Extract every entry word for word. Skip the pictures.

(Stored data)
┏━━

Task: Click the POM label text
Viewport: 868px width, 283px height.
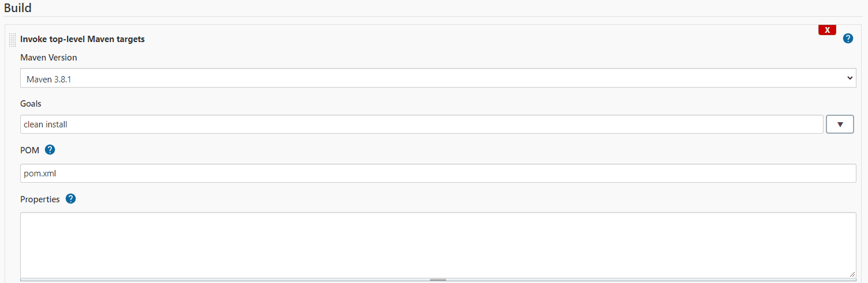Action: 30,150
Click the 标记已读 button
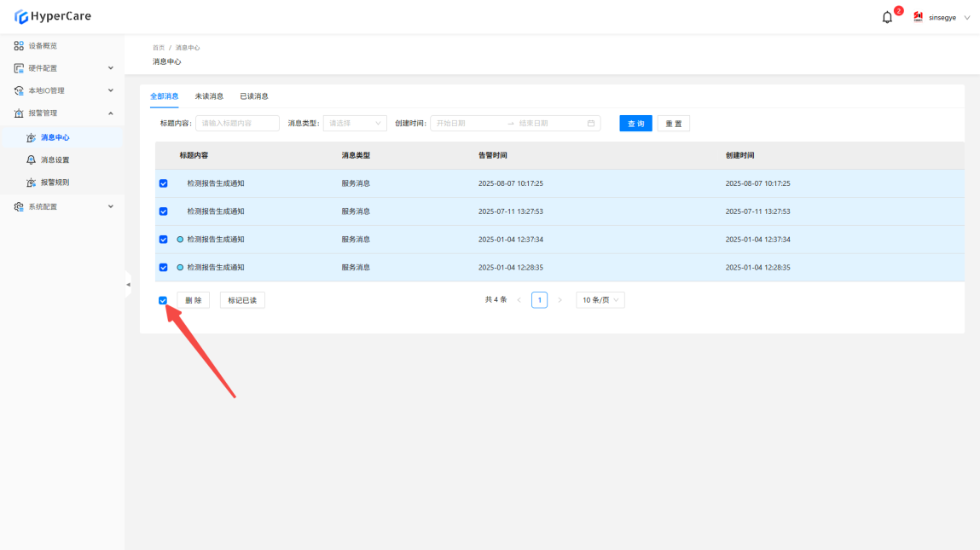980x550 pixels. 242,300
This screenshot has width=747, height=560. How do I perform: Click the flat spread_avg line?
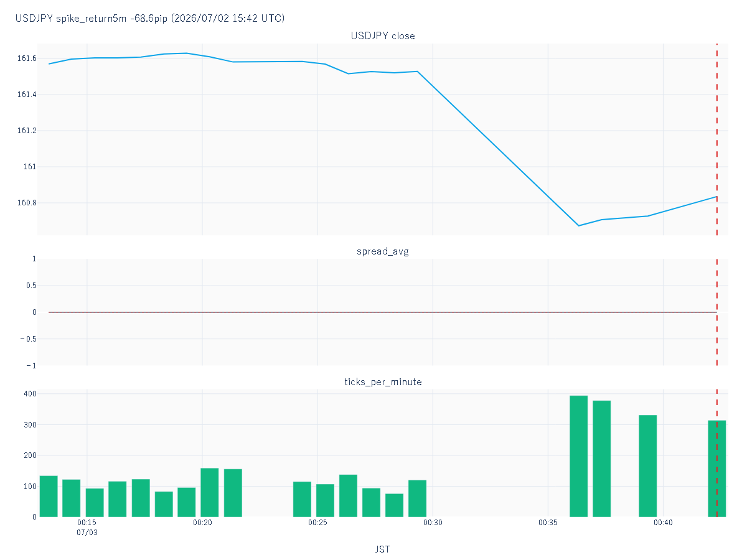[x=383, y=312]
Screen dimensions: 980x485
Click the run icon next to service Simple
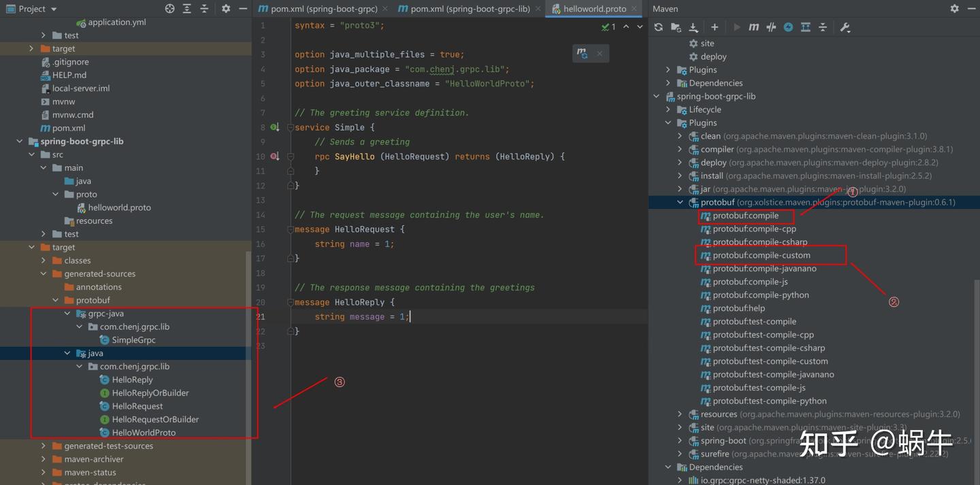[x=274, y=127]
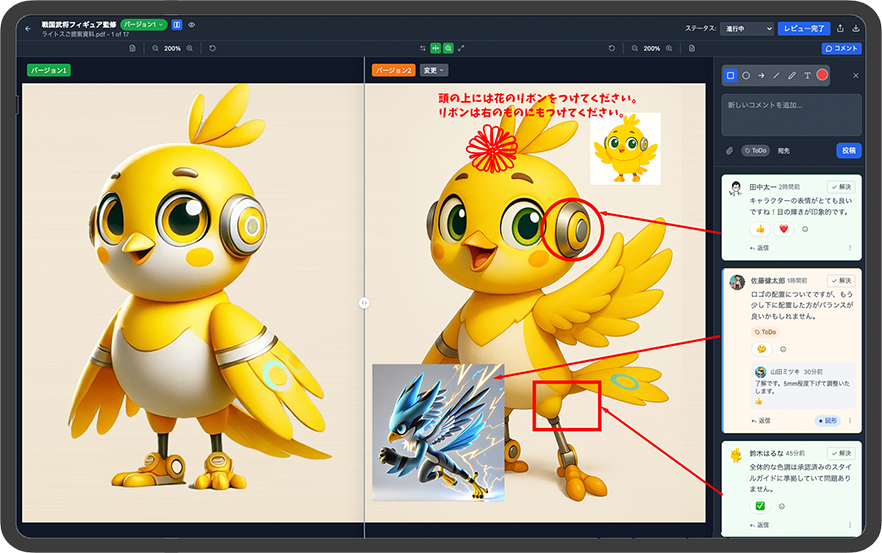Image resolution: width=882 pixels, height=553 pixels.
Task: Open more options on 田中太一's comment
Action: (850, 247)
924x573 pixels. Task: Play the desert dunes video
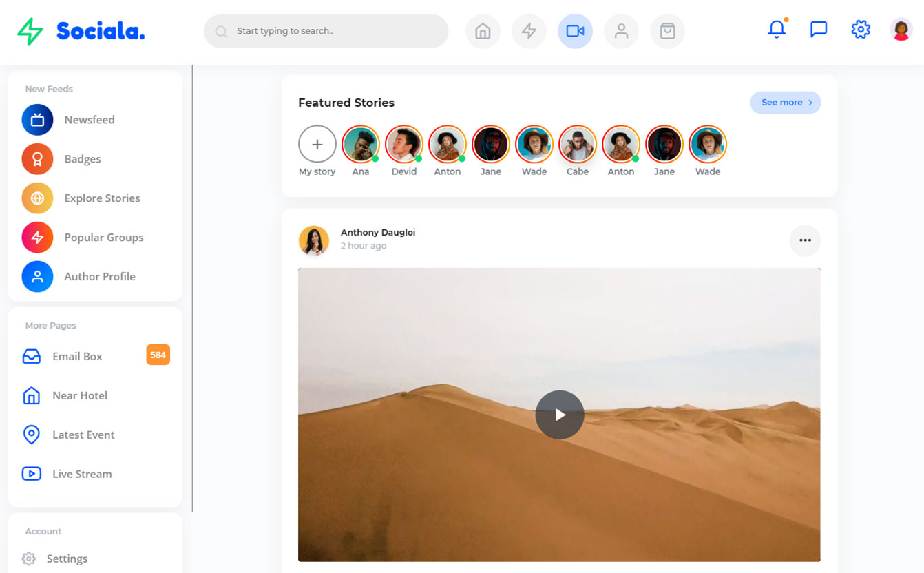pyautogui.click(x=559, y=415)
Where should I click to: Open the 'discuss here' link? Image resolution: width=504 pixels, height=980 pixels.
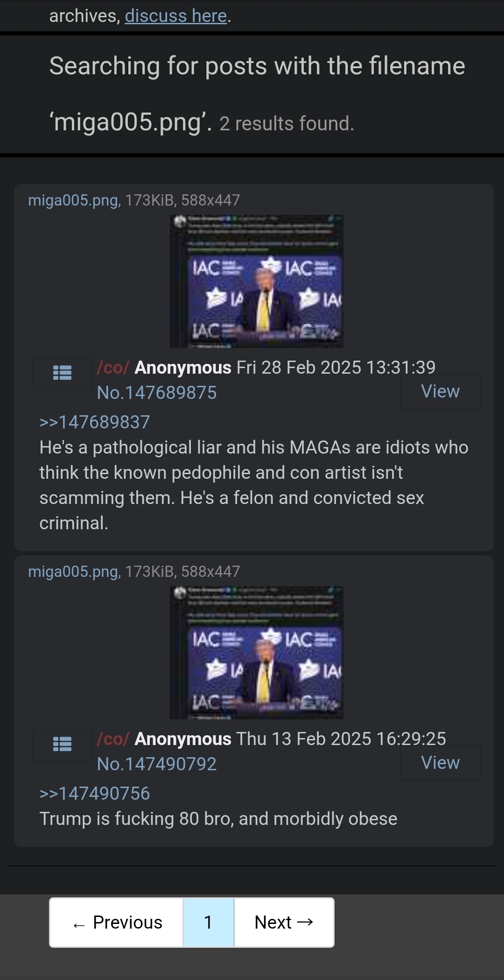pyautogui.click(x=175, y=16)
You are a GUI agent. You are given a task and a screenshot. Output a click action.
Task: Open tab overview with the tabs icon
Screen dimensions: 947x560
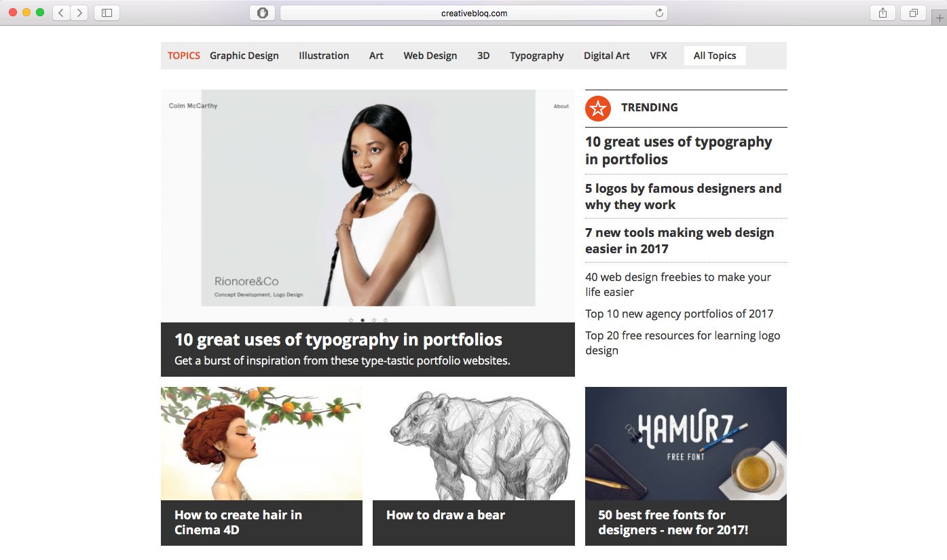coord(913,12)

┗━━

Expected answer ->
Task: Click the POM label text
Viewport: 868px width, 283px height.
Action: 30,150
Click the 标记已读 button
980x550 pixels. 242,300
This screenshot has width=747, height=560. How do I perform: Click the flat spread_avg line?
[x=383, y=312]
Screen dimensions: 980x485
Click the run icon next to service Simple
[x=274, y=127]
Image resolution: width=882 pixels, height=553 pixels.
Task: Open more options on 田中太一's comment
Action: (850, 247)
924x573 pixels. Task: Play the desert dunes video
pyautogui.click(x=559, y=415)
Where should I click to: Open the 'discuss here' link? Image resolution: width=504 pixels, height=980 pixels.
pyautogui.click(x=175, y=16)
You are a GUI agent. You are given a task and a screenshot. Output a click action.
Task: Open tab overview with the tabs icon
Screen dimensions: 947x560
coord(913,12)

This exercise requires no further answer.